Two alternative policing models might be more effective at detecting guns and preventing crime than the current proactive policing model. The first is empirical proactive policing based on total suspicionless electronic surveillance of people in public places. See Ali Winston, A Chance for Input on 3,000 New Police Cameras, citylimits.org (Mar. 16, 2010) (describing the NYPD’s plan to construct a network consisting of 3,000 cameras, automated license plate readers, and other devices to foster “domain awareness” in lower Manhattan). But see People v. Weaver, 909 N.E.2d 1195, 1199-1203 (N.Y. 2009) (indicating that such total surveillance may violate the New York state constitution). Working with complete and accurate information, the NYPD would presumably be able to construct a better behavioral profile for gun possession by empirically testing commonly held assumptions and then applying this profile evenhandedly. Alternately, NYPD could simply establish checkpoints to randomly search individuals for weapons in areas where there was sufficient reason to suspect individuals might be carrying weapons.
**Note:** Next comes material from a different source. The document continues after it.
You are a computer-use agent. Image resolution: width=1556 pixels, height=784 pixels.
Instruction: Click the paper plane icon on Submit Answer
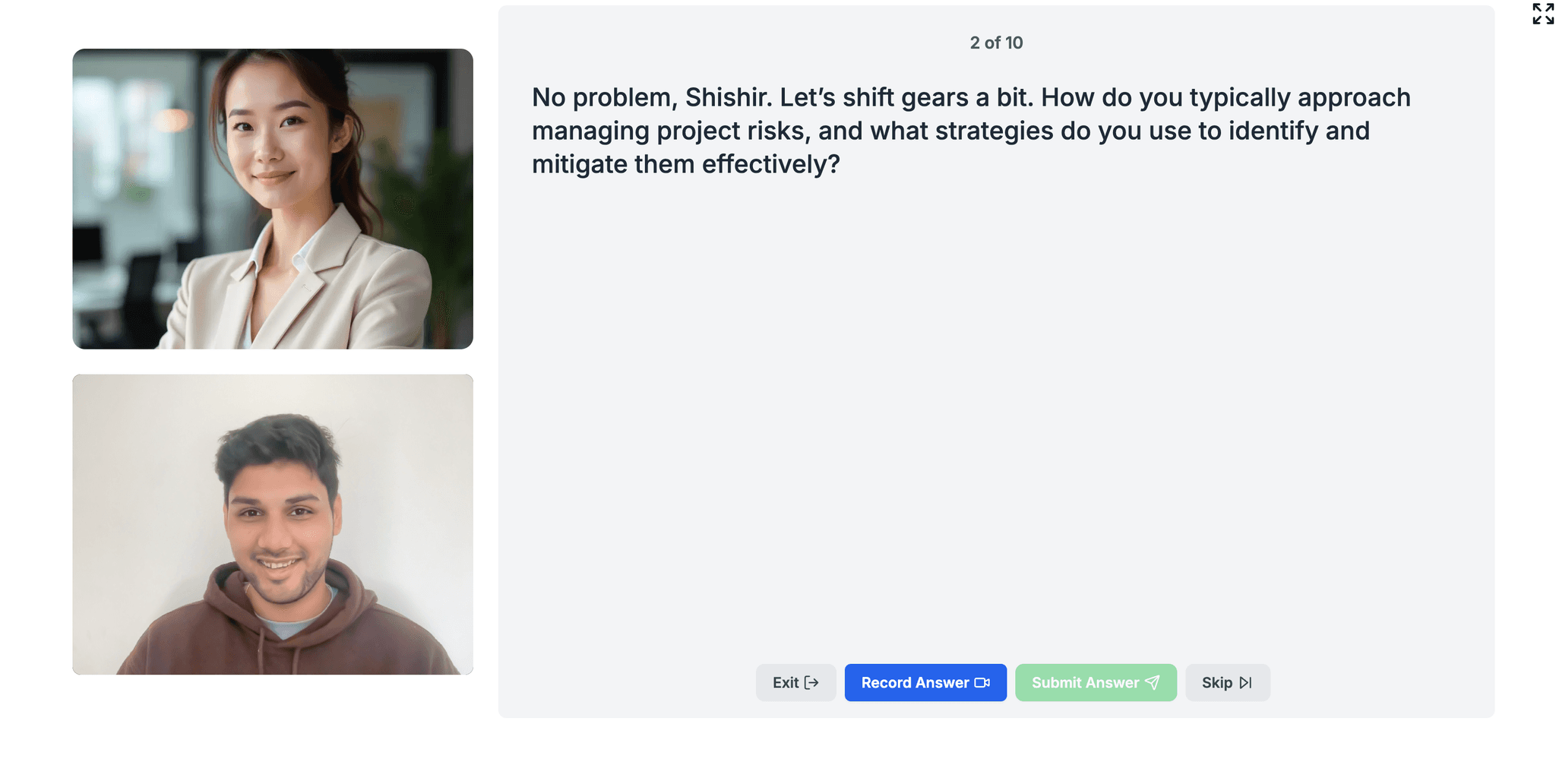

See Harcourt & Meares, supra, at 44-50 (arguing for random checkpoint stops to be permitted once a base level of probabilistic suspicion has been satisfied). Contra City of Indianapolis v. Edmund, 531 U.S. 32, 48 (2000) (holding that general crime control checkpoints are unconstitutional). Checkpoints might be as efficient as stops based on individualized suspicion and, unlike stops based on individualized suspicion, they can be predictably allocated to ensure that racial minorities are not over-stopped due to bias. Id. at 45, 48-50 (noting that one drug checkpoint had a hit rate of 4.75%).

Consideration of these two unpalatable (if not unconstitutional) alternatives is instructive because it demonstrates how current patterns of enforcement should be altered. First, established assumptions regarding what, if any, behaviors are indicative of gun possession need to be detailed and empirically tested through observational study. Second, until such time as proactive policing focused on weapons possession can be made significantly more efficient, it must be curtailed due its intolerable disparate impact. CCR Release, supra (“From 2005 through 2008, approximately 80 percent of total stops made were of Blacks and Latinos”).